> **Dataset**
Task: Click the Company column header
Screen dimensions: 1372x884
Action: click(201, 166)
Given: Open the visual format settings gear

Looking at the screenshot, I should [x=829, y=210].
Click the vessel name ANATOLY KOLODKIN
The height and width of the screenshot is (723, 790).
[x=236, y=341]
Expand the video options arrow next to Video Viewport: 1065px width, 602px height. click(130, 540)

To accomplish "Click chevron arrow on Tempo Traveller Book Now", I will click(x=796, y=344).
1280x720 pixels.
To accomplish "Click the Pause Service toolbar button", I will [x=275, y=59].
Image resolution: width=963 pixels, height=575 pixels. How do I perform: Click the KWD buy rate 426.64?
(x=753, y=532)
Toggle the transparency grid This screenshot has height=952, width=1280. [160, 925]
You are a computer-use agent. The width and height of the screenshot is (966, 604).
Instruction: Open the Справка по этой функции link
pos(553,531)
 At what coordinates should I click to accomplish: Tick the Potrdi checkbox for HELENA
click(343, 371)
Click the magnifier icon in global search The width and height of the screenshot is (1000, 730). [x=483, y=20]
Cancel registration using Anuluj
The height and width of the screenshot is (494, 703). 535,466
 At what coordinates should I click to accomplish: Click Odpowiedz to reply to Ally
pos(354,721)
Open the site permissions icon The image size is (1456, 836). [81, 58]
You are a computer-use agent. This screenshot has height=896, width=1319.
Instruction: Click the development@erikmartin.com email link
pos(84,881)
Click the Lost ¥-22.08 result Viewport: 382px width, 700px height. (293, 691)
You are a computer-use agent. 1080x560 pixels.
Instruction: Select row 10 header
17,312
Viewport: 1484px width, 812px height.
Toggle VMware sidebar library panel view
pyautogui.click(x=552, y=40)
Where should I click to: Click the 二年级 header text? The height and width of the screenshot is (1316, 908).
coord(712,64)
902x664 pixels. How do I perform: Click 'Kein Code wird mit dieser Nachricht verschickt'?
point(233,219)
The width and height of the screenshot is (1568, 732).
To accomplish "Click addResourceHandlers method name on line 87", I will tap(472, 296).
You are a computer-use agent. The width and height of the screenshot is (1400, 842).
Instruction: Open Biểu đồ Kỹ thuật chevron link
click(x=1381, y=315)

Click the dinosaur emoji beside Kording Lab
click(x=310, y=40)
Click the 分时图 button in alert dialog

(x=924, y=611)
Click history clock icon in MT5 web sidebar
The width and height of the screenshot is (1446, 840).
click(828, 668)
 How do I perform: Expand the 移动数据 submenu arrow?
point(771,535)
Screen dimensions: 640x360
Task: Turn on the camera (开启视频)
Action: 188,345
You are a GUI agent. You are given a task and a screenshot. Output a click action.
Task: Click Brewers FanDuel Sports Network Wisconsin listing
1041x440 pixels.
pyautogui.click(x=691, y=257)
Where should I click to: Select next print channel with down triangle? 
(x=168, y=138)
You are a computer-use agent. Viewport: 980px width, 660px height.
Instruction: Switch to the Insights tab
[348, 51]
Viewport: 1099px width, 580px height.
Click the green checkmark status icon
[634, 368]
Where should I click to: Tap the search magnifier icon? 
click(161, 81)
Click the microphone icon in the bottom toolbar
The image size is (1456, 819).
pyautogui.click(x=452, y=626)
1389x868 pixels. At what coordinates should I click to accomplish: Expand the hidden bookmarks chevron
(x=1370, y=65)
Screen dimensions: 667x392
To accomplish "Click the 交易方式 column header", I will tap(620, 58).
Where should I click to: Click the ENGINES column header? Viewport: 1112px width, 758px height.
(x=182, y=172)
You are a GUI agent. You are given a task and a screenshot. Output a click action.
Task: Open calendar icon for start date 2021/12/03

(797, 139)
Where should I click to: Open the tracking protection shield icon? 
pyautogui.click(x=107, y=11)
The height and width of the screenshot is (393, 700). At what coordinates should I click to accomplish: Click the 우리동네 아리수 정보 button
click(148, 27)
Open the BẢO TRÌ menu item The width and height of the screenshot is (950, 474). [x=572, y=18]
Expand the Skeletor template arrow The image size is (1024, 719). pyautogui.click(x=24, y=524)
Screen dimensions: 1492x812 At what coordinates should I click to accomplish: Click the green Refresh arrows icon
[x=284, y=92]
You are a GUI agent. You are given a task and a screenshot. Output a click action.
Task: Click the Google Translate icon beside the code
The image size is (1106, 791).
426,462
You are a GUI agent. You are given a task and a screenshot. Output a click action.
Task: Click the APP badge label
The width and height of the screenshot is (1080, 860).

> **Exercise description**
Reproduce each of the items above verbatim, preserving every line as it appears.

> **Reply**
Task: Click the Company column header
Screen dimensions: 1372x884
Action: click(201, 166)
Given: Open the visual format settings gear

Looking at the screenshot, I should [x=829, y=210].
Click the vessel name ANATOLY KOLODKIN
The height and width of the screenshot is (723, 790).
[x=236, y=341]
Expand the video options arrow next to Video Viewport: 1065px width, 602px height. click(130, 540)

To accomplish "Click chevron arrow on Tempo Traveller Book Now", I will click(x=796, y=344).
1280x720 pixels.
To accomplish "Click the Pause Service toolbar button", I will [x=275, y=59].
Image resolution: width=963 pixels, height=575 pixels. How do I perform: Click the KWD buy rate 426.64?
(x=753, y=532)
Toggle the transparency grid This screenshot has height=952, width=1280. [160, 925]
You are a computer-use agent. The width and height of the screenshot is (966, 604).
Instruction: Open the Справка по этой функции link
pos(553,531)
 At what coordinates should I click to accomplish: Tick the Potrdi checkbox for HELENA
click(343, 371)
Click the magnifier icon in global search The width and height of the screenshot is (1000, 730). [x=483, y=20]
Cancel registration using Anuluj
The height and width of the screenshot is (494, 703). 535,466
 At what coordinates should I click to accomplish: Click Odpowiedz to reply to Ally
pos(354,721)
Open the site permissions icon The image size is (1456, 836). [81, 58]
You are a computer-use agent. This screenshot has height=896, width=1319.
Instruction: Click the development@erikmartin.com email link
pos(84,881)
Click the Lost ¥-22.08 result Viewport: 382px width, 700px height. (293, 691)
You are a computer-use agent. 1080x560 pixels.
Instruction: Select row 10 header
17,312
Viewport: 1484px width, 812px height.
Toggle VMware sidebar library panel view
pyautogui.click(x=552, y=40)
Where should I click to: Click the 二年级 header text? The height and width of the screenshot is (1316, 908).
coord(712,64)
902x664 pixels. How do I perform: Click 'Kein Code wird mit dieser Nachricht verschickt'?
point(233,219)
The width and height of the screenshot is (1568, 732).
To accomplish "Click addResourceHandlers method name on line 87", I will tap(472, 296).
You are a computer-use agent. The width and height of the screenshot is (1400, 842).
Instruction: Open Biểu đồ Kỹ thuật chevron link
click(x=1381, y=315)

Click the dinosaur emoji beside Kording Lab
click(x=310, y=40)
Click the 分时图 button in alert dialog

(x=924, y=611)
Click history clock icon in MT5 web sidebar
The width and height of the screenshot is (1446, 840).
click(828, 668)
 How do I perform: Expand the 移动数据 submenu arrow?
point(771,535)
Screen dimensions: 640x360
Task: Turn on the camera (开启视频)
Action: 188,345
You are a GUI agent. You are given a task and a screenshot. Output a click action.
Task: Click Brewers FanDuel Sports Network Wisconsin listing
1041x440 pixels.
pyautogui.click(x=691, y=257)
Where should I click to: Select next print channel with down triangle? 
(x=168, y=138)
You are a computer-use agent. Viewport: 980px width, 660px height.
Instruction: Switch to the Insights tab
[348, 51]
Viewport: 1099px width, 580px height.
Click the green checkmark status icon
[634, 368]
Where should I click to: Tap the search magnifier icon? 
click(161, 81)
Click the microphone icon in the bottom toolbar
The image size is (1456, 819).
pyautogui.click(x=452, y=626)
1389x868 pixels. At what coordinates should I click to accomplish: Expand the hidden bookmarks chevron
(x=1370, y=65)
Screen dimensions: 667x392
To accomplish "Click the 交易方式 column header", I will tap(620, 58).
Where should I click to: Click the ENGINES column header? Viewport: 1112px width, 758px height.
(x=182, y=172)
You are a GUI agent. You are given a task and a screenshot. Output a click action.
Task: Open calendar icon for start date 2021/12/03

(797, 139)
Where should I click to: Open the tracking protection shield icon? 
pyautogui.click(x=107, y=11)
The height and width of the screenshot is (393, 700). At what coordinates should I click to accomplish: Click the 우리동네 아리수 정보 button
click(148, 27)
Open the BẢO TRÌ menu item The width and height of the screenshot is (950, 474). [x=572, y=18]
Expand the Skeletor template arrow The image size is (1024, 719). pyautogui.click(x=24, y=524)
Screen dimensions: 1492x812 At what coordinates should I click to accomplish: Click the green Refresh arrows icon
[x=284, y=92]
You are a GUI agent. You are given a task and a screenshot. Output a click action.
Task: Click the Google Translate icon beside the code
The image size is (1106, 791).
426,462
You are a GUI agent. You are given a task and a screenshot. Output a click action.
Task: Click the APP badge label
The width and height of the screenshot is (1080, 860).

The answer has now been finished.